If the lawsuit fails, I do not think it is likely that the stock price can fall much further than $3, which is the all time low spanning 25+ years.
This type of payout structure lends itself to a call option, so let’s see how the risk is being priced.
Price of risk
One thing I love about this trade is that it is time-defined, making option product selection very easy. We know the trials start on 1/29/21, and will end in early March 2021, so from the option chains available, the 3/19/21 expiry is the only one that makes sense.
While I was happy to see that the Open Interest for this expiry is significantly higher than all the other expiries, meaning some people were already on to this trade, it also slightly concerned me about how priced-in the risk was.
Assumptions
But to my amazement the prices were still low. The spot price is $5. I set price slices for each of my cases: $3 lose case, $8 base win case, $10 upside win case. I assumed a 30% increase in IV, and a sell date of 3/1/21. The current IV is around 90% and the median in 2020 looks to be ~135%, so this is not implausible given the vol buildup before the trial result announcement.
I only looked at the 5 and 7.5 strike because anything below the current spot price of 5 would produce unfavorable returns compared to the 5, and anything above 7.5 was a bit too risky given my base case is 8 and upside case is 10.
5 Strike
The $5 strike was going for $1.00 each. This translates to a $5.80 spot breakeven on 3/1/21 based on the default Bjerksund-Stensland model on TD-Ameritrade’s ThinkorSwim, which I love btw. For the base case of $8 the expected pay out is 200%, with the upside case at $10 paying out 400%. Obviously the lose case would result in a 100% loss.
7.5 Strike
The $7.5 strike had the highest open interest yet was only $0.50 each. This translates to a $6.30 spot breakeven on 3/1/21. For the base case of $8 the expected pay out was 170%, with the upside case at $10 paying out 440%. Again, the lose case would result in a 100% loss.
The expected payout based on our scenario probabilities (60% win, 40% lose) are the following:
5 strike
0.6*200% + 0.4*-100% = 80% base case
0.6*400% + 0.4*-100% = 200% upside case
7.5 strike
0.6*170% + 0.4*-100% = 60% base case
0.6*440% + 0.4*-100% = 220% upside case
Both are ridiculously good expected returns, and as one would expect intuitively the 7.5 strike rewards higher convexity. Ultimately I chose to buy both the 5 and 7.5 strike in a equal weighted 1:2 ratio, for some conservatism. Still, this risk reward in this situation is astounding.
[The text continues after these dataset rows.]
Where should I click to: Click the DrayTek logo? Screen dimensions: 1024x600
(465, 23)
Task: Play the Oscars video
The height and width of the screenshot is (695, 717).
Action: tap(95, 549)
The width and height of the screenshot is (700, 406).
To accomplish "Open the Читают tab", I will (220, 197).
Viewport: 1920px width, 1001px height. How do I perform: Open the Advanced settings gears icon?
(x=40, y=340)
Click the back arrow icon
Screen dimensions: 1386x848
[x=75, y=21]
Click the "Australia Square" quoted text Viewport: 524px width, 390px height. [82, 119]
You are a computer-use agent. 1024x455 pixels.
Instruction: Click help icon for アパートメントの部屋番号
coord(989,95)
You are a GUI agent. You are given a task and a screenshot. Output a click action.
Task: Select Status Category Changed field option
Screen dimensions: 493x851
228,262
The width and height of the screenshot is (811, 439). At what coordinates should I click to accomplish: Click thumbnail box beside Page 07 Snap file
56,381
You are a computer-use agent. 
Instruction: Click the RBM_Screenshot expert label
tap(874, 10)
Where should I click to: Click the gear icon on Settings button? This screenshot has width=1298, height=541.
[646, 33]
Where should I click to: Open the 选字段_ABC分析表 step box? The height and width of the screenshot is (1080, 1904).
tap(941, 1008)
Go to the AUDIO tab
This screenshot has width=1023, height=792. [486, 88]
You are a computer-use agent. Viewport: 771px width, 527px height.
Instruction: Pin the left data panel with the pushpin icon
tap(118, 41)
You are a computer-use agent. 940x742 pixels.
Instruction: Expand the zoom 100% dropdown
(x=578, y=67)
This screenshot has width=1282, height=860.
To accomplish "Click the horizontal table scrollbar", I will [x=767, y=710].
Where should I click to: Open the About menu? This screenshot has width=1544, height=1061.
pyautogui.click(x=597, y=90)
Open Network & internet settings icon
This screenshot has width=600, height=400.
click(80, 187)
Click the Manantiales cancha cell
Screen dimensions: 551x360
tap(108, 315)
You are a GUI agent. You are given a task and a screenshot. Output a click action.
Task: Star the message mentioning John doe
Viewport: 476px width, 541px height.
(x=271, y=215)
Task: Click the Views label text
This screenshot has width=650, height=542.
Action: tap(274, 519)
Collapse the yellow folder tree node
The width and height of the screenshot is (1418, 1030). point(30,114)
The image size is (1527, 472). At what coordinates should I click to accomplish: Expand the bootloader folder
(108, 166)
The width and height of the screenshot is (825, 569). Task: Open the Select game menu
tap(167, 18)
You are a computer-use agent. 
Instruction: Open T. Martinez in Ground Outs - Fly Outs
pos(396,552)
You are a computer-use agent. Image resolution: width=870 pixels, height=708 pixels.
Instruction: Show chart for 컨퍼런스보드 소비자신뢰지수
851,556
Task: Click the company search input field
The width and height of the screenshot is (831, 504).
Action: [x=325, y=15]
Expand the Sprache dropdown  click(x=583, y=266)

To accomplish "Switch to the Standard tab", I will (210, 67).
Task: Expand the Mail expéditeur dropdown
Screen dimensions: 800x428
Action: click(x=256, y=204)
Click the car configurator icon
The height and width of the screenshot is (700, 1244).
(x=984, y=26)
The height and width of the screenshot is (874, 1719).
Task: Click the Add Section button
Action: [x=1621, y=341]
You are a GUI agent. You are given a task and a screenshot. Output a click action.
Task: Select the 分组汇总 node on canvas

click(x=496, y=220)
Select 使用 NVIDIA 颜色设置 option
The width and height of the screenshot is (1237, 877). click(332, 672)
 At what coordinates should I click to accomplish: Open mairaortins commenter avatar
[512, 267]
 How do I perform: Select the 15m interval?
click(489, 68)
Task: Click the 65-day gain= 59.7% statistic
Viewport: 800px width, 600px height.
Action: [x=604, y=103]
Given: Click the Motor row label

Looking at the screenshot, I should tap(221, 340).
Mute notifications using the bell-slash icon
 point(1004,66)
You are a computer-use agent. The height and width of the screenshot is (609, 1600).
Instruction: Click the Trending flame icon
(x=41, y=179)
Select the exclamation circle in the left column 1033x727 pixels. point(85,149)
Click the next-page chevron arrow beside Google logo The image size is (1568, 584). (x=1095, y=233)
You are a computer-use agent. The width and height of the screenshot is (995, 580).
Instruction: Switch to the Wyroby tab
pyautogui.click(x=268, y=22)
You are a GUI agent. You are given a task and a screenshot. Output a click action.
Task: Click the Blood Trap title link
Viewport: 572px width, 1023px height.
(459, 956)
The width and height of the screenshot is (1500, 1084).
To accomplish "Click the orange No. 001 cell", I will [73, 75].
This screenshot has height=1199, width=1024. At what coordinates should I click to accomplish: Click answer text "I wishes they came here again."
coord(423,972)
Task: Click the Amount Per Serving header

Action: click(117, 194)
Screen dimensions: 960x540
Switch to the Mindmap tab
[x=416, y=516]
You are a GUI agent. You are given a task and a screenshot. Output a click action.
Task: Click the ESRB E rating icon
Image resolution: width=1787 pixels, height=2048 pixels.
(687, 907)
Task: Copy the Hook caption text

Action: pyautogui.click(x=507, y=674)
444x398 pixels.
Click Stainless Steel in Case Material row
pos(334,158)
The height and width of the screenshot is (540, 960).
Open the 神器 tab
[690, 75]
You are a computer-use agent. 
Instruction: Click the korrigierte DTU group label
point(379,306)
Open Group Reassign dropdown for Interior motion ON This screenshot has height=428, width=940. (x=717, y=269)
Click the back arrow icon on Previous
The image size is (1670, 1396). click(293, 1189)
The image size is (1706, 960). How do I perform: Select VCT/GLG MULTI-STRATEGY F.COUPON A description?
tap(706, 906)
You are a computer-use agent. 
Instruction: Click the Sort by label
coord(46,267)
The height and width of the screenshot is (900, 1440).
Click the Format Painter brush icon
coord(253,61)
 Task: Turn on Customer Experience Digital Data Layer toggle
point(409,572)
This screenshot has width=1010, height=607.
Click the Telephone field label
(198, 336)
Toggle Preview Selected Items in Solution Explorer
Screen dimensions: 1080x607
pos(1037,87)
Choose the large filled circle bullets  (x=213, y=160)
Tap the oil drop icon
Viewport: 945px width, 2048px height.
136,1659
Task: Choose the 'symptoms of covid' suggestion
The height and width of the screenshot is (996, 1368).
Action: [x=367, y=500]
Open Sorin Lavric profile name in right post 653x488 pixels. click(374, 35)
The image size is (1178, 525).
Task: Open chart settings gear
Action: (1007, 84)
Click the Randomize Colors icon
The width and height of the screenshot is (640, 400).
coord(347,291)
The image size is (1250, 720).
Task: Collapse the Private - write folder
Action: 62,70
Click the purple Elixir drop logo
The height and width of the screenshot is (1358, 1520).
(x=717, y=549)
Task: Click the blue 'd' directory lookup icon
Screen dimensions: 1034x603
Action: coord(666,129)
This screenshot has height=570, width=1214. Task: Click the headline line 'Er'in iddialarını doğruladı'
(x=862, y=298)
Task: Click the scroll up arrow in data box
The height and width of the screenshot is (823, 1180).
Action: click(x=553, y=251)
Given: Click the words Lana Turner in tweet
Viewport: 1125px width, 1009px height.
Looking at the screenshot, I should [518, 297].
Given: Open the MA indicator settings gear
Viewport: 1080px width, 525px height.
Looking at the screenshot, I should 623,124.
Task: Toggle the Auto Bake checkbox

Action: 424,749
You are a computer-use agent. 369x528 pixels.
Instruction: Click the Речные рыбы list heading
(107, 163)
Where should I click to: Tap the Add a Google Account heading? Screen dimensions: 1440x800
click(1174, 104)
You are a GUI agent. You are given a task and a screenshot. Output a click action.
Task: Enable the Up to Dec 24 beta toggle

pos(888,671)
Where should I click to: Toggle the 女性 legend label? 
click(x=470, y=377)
Overall, I very conservatively expect 70% risk-adjusted returns within 3 months, with potential for 440%+ in the upside case.
III: Catalysts
The catalysts here are simple because it is such a structured process:
1/29/21: Trials begin: I expect a press release which will increase awareness.
Early to Mid March: Trial results will be released.
In between: IsZo may very well release more documents and promote its activist campaign.
Disclaimer: At time of writing I am long NTP.
The above references my opinion and is for information purposes only. I am not being compensated by any company or persons mentioned in this article. The opinions stated here do not represent my employer’s opinions. All information used is publicly available and assumed to be factual. This is not intended to be investment advice. Investing in unregulated securities bears extremely high risk.